5
votes

I have tried almost everyway here on stack overflow, but somehow I cannot read JSON string data returned from a success function call in jquery ajax. my success function receives following JSON string:

Object {
  readyState = 4, responseText = "{"
  Response ":200,"
  Data ":"
  6 ","
  Message ":"
  6 "}", status = 200, statusText: "OK"
}

This is my success callback:

success: function(response, msg, responseText) {
   if (response.Response == 200) {
     console.log("Data was submitted");
     var obj = responseText;

     console.log(typeof obj);
   } else if (response.Response == 400) {
     console.log("there was some error");
   }
 }

When success function is fired and checks for status code, it executes console.log("Data was submitted"); statement successfully, however, I am not able to access the "Data":"6" key/value pair.

So far I have tried doing this:

var obj = responseText;
console.log(obj.Data);

and

console.log(obj.data[1]);

and numerous other ways, but either it says "undefined" or gives and error. However, when I console.log(obj), in console it shows 'obj'. which means I am getting a JSON object.

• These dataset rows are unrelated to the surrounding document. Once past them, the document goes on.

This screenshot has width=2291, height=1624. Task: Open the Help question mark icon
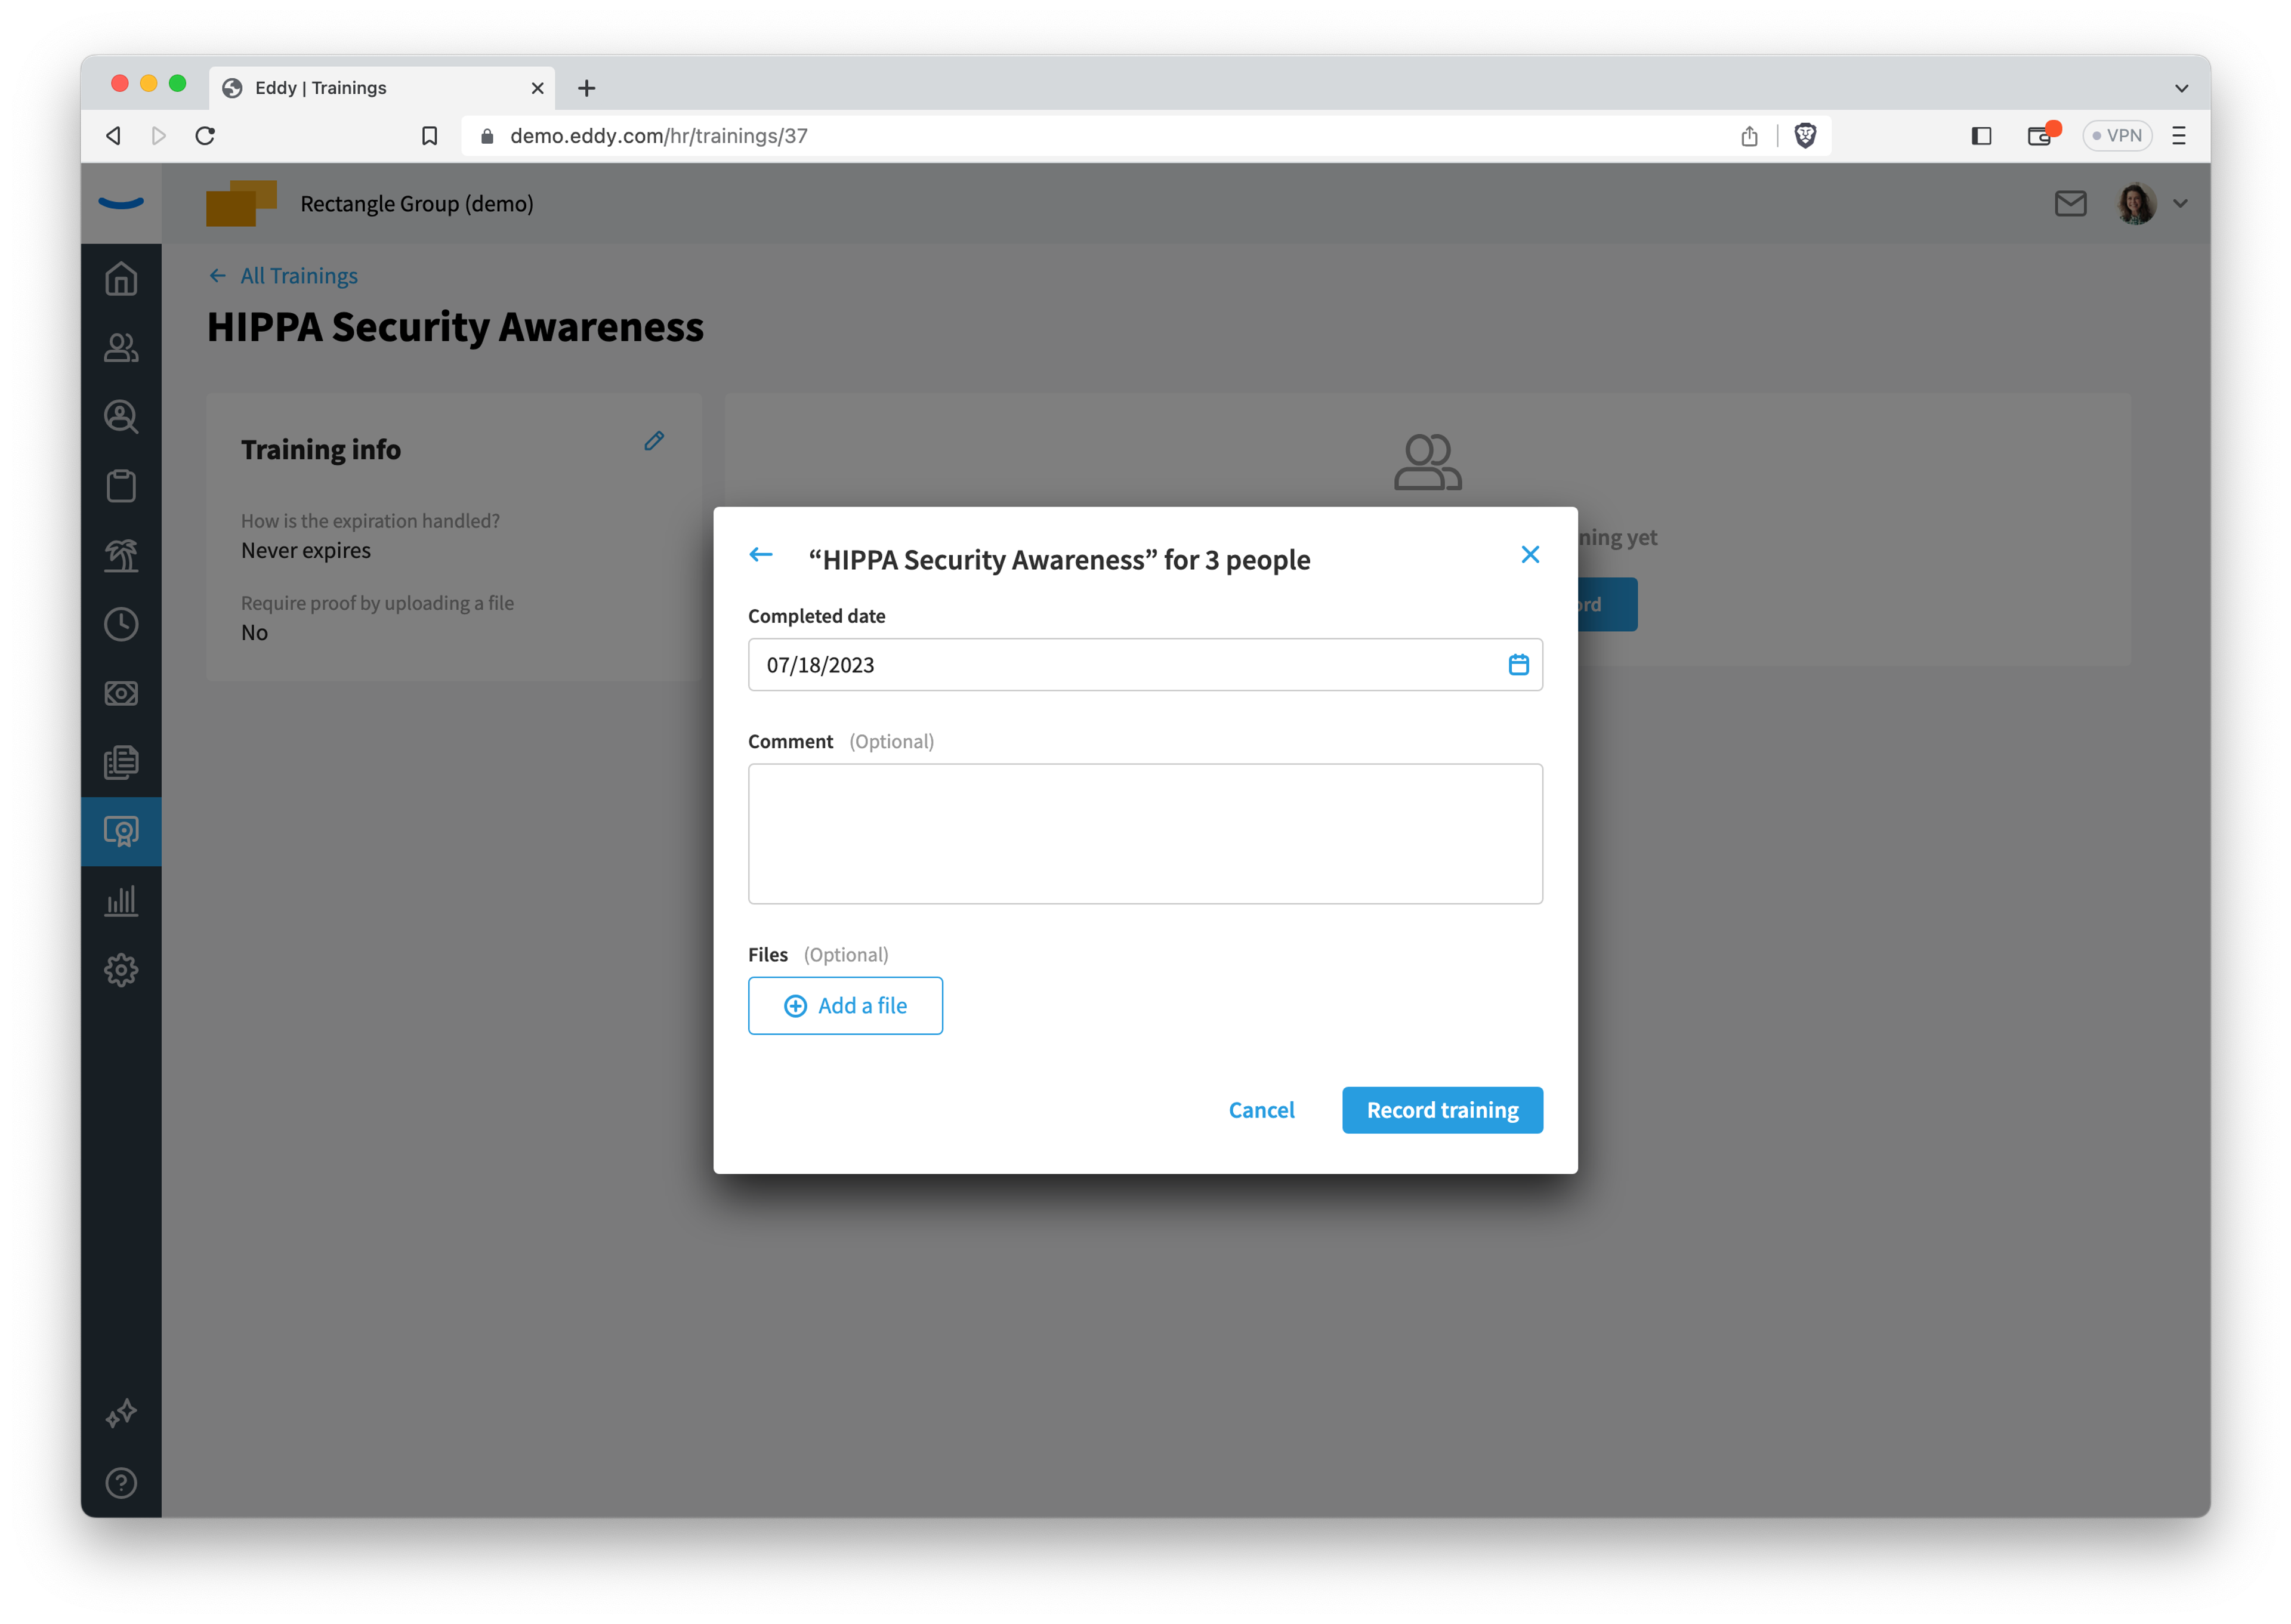tap(121, 1483)
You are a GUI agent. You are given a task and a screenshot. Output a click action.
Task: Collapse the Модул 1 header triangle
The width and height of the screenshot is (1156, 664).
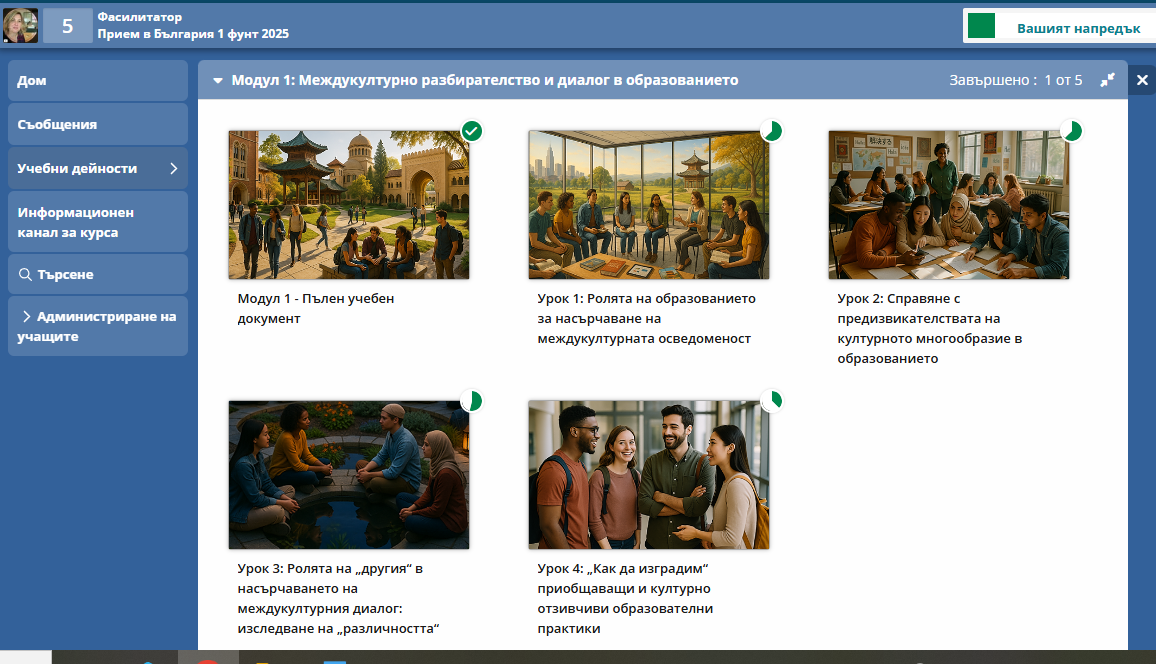(217, 80)
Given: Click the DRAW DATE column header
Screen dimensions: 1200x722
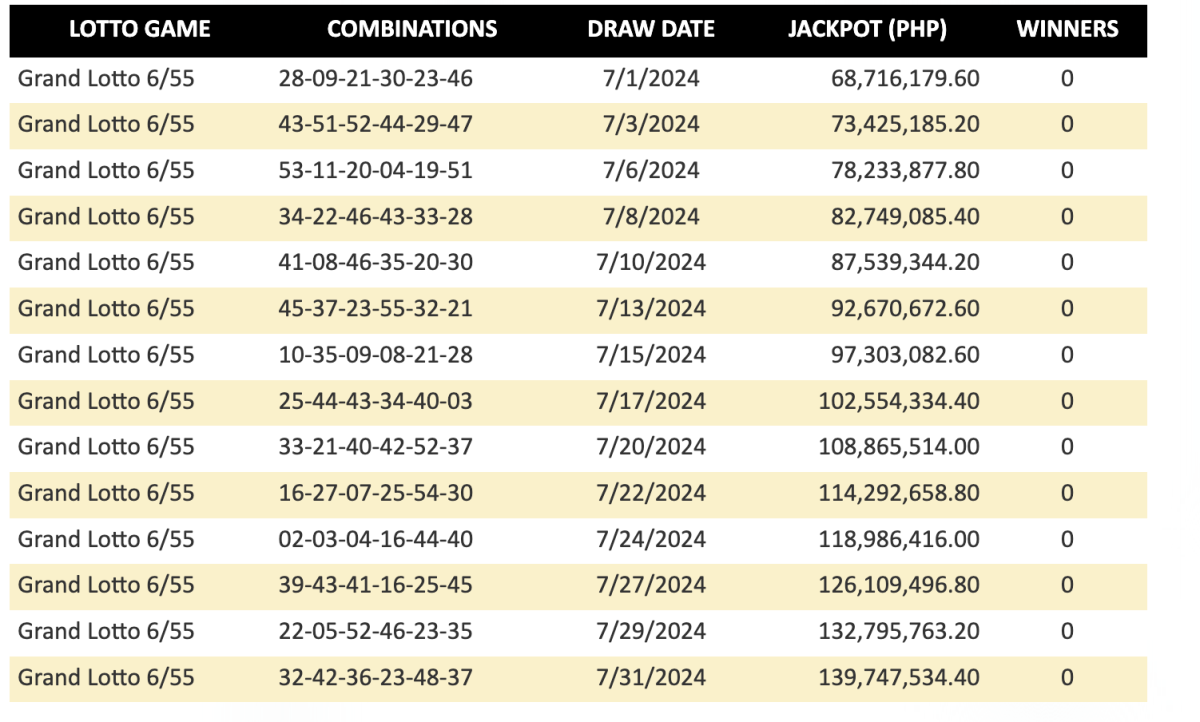Looking at the screenshot, I should click(651, 29).
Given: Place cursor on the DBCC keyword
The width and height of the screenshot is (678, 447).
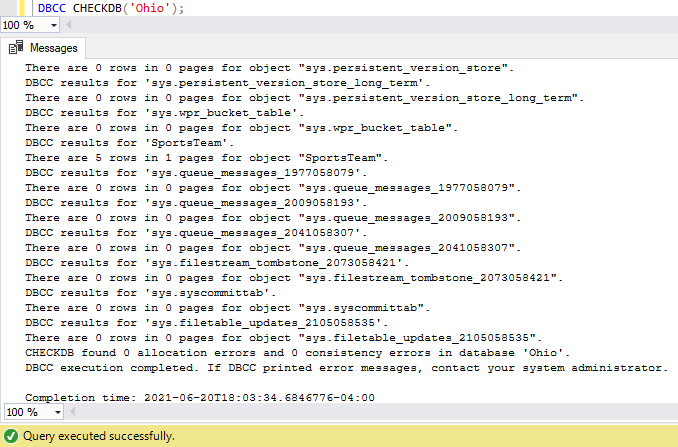Looking at the screenshot, I should click(52, 7).
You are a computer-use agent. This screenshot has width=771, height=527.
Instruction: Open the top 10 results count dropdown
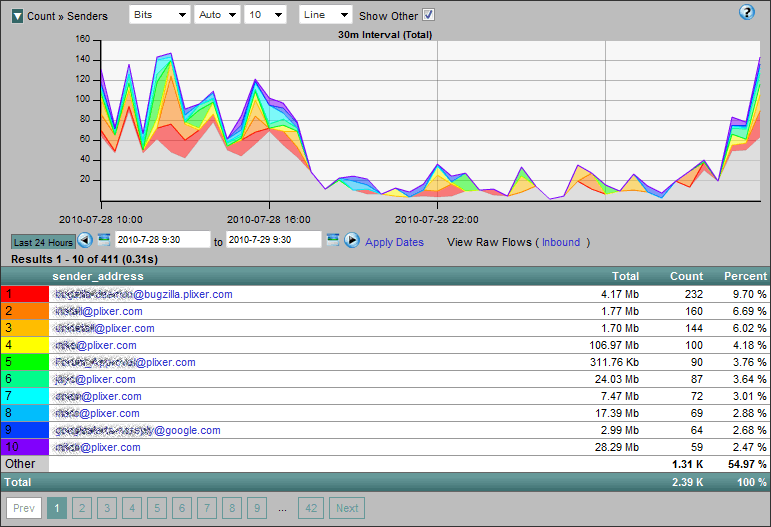(x=265, y=15)
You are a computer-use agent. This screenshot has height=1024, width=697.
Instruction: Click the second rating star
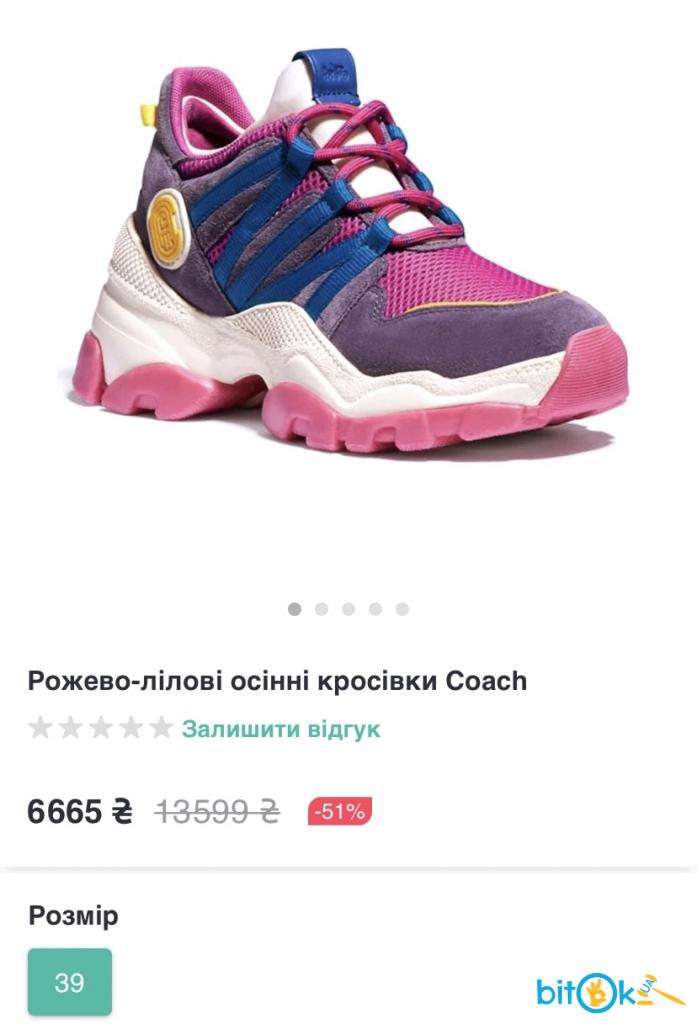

Please note that I have also tried:

obj = jQuery.parseJSON(responseText);

which gives me an error: SyntaxError: JSON.parse: unexpected character at line 1 column 2 of the JSON data

What to do in this situation? I want to be able to extract the value of a key name "Data": and and assign its value ="6" to a variable.

2
response.Response, response.Data and response.Message - Rory McCrossan
Hi @RoryMcCrossan Thank you for your response. I tried doing this as you suggested: obj = responseText; console.log(obj.Data); However, it suggests: undefined - Zafar
Hi @RoryMcCrossan Oh Oh Oh! IT WORKED. Thank you man. Such a simple mistake. Please post it as an answer. So that I can mark it. - Zafar
response.Response is returning the correct value. In the JSON object you provided Response and Data are part of the same object... Have you tried response.Data instead of responseText.Data - Antonio Manente
@Zafar Darin got the same answer. The issue is that you're accessing the wrong parameter of the success handler - Rory McCrossan

2 Answers

4
votes

The first parameter of the success callback is what you need, not the third. The first parameter will represent the body of the response as returned from the server. Also you don't need to be checking for anything different than 200 status code in a success callback. That's what the error callback is designed for because the success callback will never be fired if your server returns 400 status code.

So:

dataType: 'json',
success: function (response) {
    console.log("Data was submitted");
    console.log(response.Data);
},
error: function() {
    console.log("there was some error");
}
1
votes

The success callback is success: function(data, textStatus, jqXHR )

So the 1st, data will contain the data returned to the success function.